This one man Brit performer extraordinaire has blossomed out of his day job as an examiner in China, and moonlights as a storytelling punk singer-songwriter around the world when he can. Having come back for his second visit to Malaysia months back, JUICE talks to the man about touring the USA, being sneaky, and a very elusive skateboard guitar…
For the uninitiated, what is GuiGuiSuiSui?
It’s a story of movements being told through motion and music, and costumes. It started off as like a band, but it’s moved and evolved now. GuiGuiSuiSui means sneaky in Chinese. For some context, my dad was in a band called Sneaky for many years, and so I decided I’d name my band Sneaky in Chinese. And in Chinese, you’d see that a lot of people like looking for four characters – for design, or just for it to sound good. I mean, in Beijing there’s a band called Chinese Modern Guys… I think they know it’s a bit sh!t but they just roll with it.
So, how did you end up in China?
Well, I was in Asia for seven years, and I first went to China in 2009, and it was just so much fun. I was living in South Korea for a few years then, and it was much more expensive there. Here was a huge piece of land, and it was polluted, and people didn’t really follow the rules. You could do whatever you want. After three years, I realised it was time to move on from Korea. I tried going back to the UK but I didn’t like it that much. So I decided to head to China to see what I could do there. At that time the only job I could find was in Chengchung, which is closer to Pyongyang than Beijing. So here I was in this cold city, with not a lot going on, depressing, dark. Everyone was drunk or abusing substances. So, I decided to make this band, this character, and that started it.
Well, that’s pretty rad.
That’s not all. What really kicked me up my arse was when I went back to the UK for a bit, I saw a skateboard guitar in my best friend’s house. He’d made it as a joke. It’s called a diddley. The moment I saw it, I was fixed. And he said that I could have it. And it’s taken me on an interesting road. So, from the get go, you’ve got to think outside the box with something like that. And people can see it too.
How did you get into music?
Well, my dad was a professional musician, so I kinda grew up around that. Then of course there was skateboarding and those music videos. Stuff like The Dead Kennedy’s from the first Tony Hawk [game]. I met older people from skateboarding who got me into Cannibal Corpse and the like. I started playing music when I was in high school, and through that and university I went through a sh!tload of bands. Played jazz, played bass. Without music it’s just weird.
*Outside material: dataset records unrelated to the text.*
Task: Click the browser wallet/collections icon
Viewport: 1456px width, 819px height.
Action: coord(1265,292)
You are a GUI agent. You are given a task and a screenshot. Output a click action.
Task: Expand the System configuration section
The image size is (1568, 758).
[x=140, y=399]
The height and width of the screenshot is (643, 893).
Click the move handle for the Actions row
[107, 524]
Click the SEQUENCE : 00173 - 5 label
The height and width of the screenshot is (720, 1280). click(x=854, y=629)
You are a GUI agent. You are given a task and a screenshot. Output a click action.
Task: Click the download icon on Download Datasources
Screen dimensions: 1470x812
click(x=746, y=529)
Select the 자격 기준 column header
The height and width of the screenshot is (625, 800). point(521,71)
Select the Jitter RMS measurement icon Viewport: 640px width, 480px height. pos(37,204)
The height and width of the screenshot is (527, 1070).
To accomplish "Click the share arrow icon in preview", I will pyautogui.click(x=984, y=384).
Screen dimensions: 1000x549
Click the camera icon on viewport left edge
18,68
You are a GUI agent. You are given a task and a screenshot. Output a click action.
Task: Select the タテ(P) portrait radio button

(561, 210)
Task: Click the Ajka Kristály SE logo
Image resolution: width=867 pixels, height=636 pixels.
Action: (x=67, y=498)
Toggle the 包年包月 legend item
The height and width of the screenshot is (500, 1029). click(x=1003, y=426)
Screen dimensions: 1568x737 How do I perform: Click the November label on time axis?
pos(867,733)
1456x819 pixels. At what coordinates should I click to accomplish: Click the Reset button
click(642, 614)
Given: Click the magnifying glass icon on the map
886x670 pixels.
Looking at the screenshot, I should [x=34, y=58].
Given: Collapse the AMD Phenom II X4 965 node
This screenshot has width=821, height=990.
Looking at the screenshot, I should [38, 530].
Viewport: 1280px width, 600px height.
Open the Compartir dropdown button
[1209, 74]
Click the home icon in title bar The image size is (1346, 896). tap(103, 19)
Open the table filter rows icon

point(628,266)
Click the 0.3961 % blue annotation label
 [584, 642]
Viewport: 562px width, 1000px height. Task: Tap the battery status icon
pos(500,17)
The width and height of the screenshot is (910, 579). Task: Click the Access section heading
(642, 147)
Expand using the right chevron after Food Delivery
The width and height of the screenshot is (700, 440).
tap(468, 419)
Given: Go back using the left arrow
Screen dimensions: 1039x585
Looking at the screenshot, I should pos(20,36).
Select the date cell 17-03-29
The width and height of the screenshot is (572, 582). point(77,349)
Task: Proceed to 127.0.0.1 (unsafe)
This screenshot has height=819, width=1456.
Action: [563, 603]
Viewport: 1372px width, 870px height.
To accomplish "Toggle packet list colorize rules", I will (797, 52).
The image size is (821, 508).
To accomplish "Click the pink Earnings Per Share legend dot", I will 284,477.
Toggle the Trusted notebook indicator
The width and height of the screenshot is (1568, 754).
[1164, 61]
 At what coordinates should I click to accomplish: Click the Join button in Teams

Where do you see yourself in five years?
Five-year plans are good. I hope to be further along in my career, for one. Managing scores and the like, still in Asia I suppose. In terms of art, I think I’d want to be on my third or fourth album. But I’d want a lot of other stuff as well – books, art and the like. A little similar to what I’m doing now, but a bit further along the road. And I’d want to have toured USA. I don’t really care about touring it, but I just want to say, “Oh, I’ve played in LA.”